Os deputados discutem esta sexta-feira o fim dos exames do 4.º ano de escolaridade e da prova de avaliação aplicada pelo governo de coligação PSD-CDS aos professores contratados com menos de cinco anos de serviço.

As medidas, que vão a plenário por iniciativa do PCP e do Bloco de Esquerda, agradam aos pais e aos professores, mas há visões distintas entre os principais interessados nesta matéria.

A Confederação Nacional Independente de Pais e Encarregados de Educação (CNIPE) vê como positiva a eliminação dos exames do 1.º Ciclo, mas a Confederação Nacional das Associações de Pais (CONFAP) entende que, apesar destes exames serem desadequados, não devem deixar um vazio.

Para a Federação Nacional dos Professores (FENPROF) acabar com os exames dos alunos mais jovens e com a Prova de Avaliação de Conhecimentos e Capacidades (PACC) dos docentes é um sinal positivo, mas que deve ter continuidade na eliminação das provas finais do 6.º ano e na revisão da formação inicial dos professores.
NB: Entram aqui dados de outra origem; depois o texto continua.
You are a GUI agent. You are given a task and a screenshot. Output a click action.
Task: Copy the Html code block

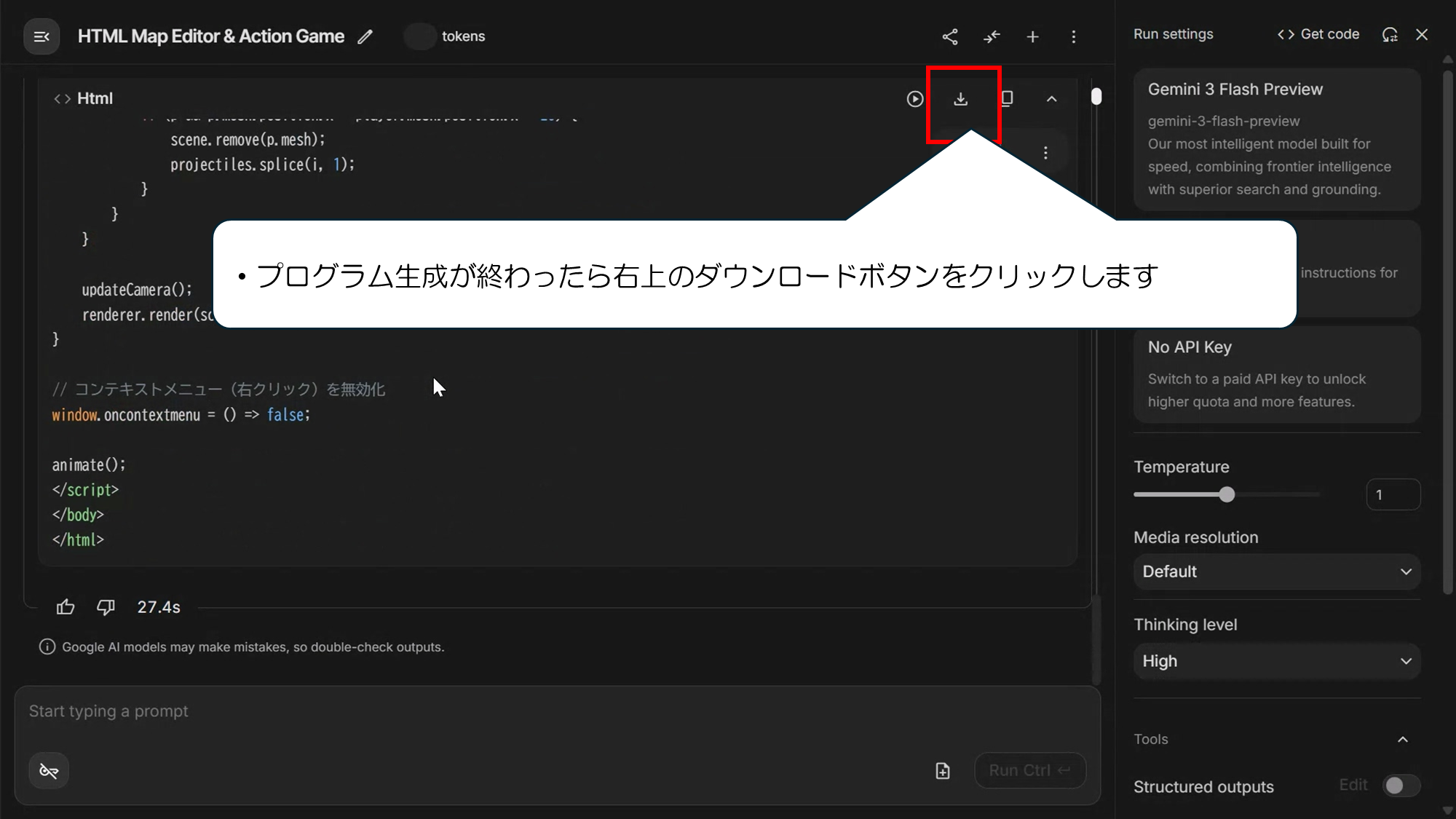1007,98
A Federação Nacional da Educação (FNE) afirma-se também contra os exames e a PACC, mas entende que as questões de avaliação dos alunos não devem ser alvo de medidas isoladas e reclama uma visão integrada também para a formação dos professores, desde a licenciatura à formação contínua durante o exercício da profissão.
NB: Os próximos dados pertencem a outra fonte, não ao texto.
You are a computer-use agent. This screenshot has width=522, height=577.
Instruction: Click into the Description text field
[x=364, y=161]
O PCP sustenta no projeto de lei a apresentar ao plenário que as provas finais do 4.º ano “não avaliam as aprendizagens” e ainda “põem em causa uma avaliação contínua e consistente” do trabalho dos alunos e dos professores.

O Bloco de Esquerda alega mesmo que Portugal ficou isolado na Europa, como “um dos dois únicos países a considerar que uma criança de 9/10 anos deve ser avaliada com um exame final”.

Depois da discussão destes diplomas, os deputados vão debruçar-se sobre o fim da PACC, a prova que a FENPROF e os professores independentes contestaram e que acabou por ser considerada inconstitucional no mês passado.

No projeto do Bloco de Esquerda sublinha-se que nunca foi reconhecida à prova “qualquer validade científica, muito menos pedagógica, para avaliar as capacidades dos professores”.

O PCP apresenta um diploma que prevê a anulação dos efeitos da PACC e estabelece os requisitos de acesso à profissão docente, assente na Lei de Bases do Sistema Educativo ou de formação adequada.